I've just tried that: Handbrake on hard, about 3000 rpm and try to pull away. The front of the engine seems to move up quite a bit (about 20mm from the look of it) but I've no idea how much it should move.
I've posted a video of it here http://www.youtube.com/watch?v=fxDkprMjLLU
Does anyone have any advice on whether I should replace the engine mounts?
tinbum
11-05-2012, 09:28 PM
Along the same line, can you do a Vagcom scan to check their condition? I have a very intermittant Engine management light and while it was in the garage recently, they scanned and it and attributed the light to failing engine mounts. These (there are two of them i believe) are readily available and fairly simple to change. Can you tell i havent got around to it yet? Hope this adds to your post.
JimTraining
12-05-2012, 03:21 PM
Nice video Nick, I would guess that that's excessive, not sure on the mount arrangement on yours, just done the same torque stall on mine, forward and reverse, and using my dipstick as a guide, rise was a max of 12mm and fall (in reverse) was less than 10mm. Not particularly scientific as its relative to revs, torque etc etc but a good indicator I suppose. The front mount on the V6 appears to connect between the front of the crankcase (offset to the o/s) and the front chassis member. If you can get in with a decent light and a camera / mirror see if the mount looks decent, cracks in the rubber / debris or stuff looking like its in the wrong place are a good guide. My dads mounts looked perfect but the bonding had failed so they simply lifted. These cup and cone mounts just end up with the cone sitting on the cup as the rubber disappears. Hopefully one of our competent colleagues can provide better info! VAG COM picking up a mount problem would be interesting, perhaps the engines reaction movement compared to output shaft movement is measured. Who knows. Cheers
NickPicks
19-05-2012, 11:56 AM
Well, I bought new engine mounts, but when I looked at fitting them this morning, there's nothing wrong with the current ones - jacking up the engine, I can't feel any gaps between the cup and cone. .
I did however find that there's a front engine support / limit stop, and the rubber buffer on that has disintegrated. I've just ordered a new one from Audi, which should be turning up on Wednesday.
Does anyone have any advice on fitting this between the engine and the front member? Do I need to slide the front member out into the service position, or does the limit stop fit in with it in place?
NickPicks
25-05-2012, 09:55 PM
Well, I replaced the front mount / snub mount / limit stop today.

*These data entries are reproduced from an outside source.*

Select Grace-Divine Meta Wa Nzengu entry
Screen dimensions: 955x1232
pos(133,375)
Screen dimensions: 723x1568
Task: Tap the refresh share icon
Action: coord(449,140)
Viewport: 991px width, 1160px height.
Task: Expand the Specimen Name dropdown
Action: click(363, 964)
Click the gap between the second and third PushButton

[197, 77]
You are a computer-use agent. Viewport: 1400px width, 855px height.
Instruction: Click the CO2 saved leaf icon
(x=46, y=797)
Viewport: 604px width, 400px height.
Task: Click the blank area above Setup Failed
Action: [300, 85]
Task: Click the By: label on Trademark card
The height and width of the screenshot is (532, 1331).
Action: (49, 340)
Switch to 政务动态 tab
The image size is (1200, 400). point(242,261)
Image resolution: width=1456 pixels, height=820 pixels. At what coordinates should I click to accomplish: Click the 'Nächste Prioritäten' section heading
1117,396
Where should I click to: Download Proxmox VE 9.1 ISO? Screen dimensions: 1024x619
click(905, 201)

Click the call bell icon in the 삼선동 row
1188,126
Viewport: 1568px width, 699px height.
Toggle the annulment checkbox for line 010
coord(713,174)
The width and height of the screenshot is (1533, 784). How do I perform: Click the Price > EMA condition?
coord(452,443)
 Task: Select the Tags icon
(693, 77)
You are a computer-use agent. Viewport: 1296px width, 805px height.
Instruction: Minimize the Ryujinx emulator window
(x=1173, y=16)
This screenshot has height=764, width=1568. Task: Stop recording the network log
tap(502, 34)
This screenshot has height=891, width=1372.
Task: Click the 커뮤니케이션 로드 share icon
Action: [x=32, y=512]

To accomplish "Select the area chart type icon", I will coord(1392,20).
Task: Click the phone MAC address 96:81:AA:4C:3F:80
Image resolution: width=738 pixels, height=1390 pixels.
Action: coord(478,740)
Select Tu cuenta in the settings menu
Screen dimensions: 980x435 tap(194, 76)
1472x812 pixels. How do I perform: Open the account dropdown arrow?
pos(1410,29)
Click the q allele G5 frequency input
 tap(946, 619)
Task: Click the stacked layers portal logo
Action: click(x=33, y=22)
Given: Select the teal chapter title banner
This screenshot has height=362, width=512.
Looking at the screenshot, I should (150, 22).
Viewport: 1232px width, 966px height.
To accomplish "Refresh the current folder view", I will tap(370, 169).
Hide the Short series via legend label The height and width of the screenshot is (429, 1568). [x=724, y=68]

The old one was well and truly perished and cracked. The new one is made from a soft of very stiff foam rather than solid rubber. I managed to do it without putting the front panel into the service position, although it was very tight to work in that small a space - I had to modify an 8mm allen key by cutting the short end down to about 8mm long.
I pretty much followed the method described at Audiworld forums (http://forums.audiworld.com/showthread.php?t=1710285)
The total cost was £6.85 for the bush (from Audi) and about £3 for a set of hex keys.
JimTraining
26-05-2012, 10:21 AM
Thats great Nick, I wonder if any difference will be felt on shifts as per the US forum comments on Audiworld "I upgraded the snub mount because it was reported to improve shifting on the 6-speed A6s. That and it was inexpensive and (as I learned recently) easy to swap...it was worth a try!" this might explain the VAG-COM comments above perhaps.
I will put it on my to-do list. I noticed an exhaust flexi has failed so no doubt my lump is moving around too much too.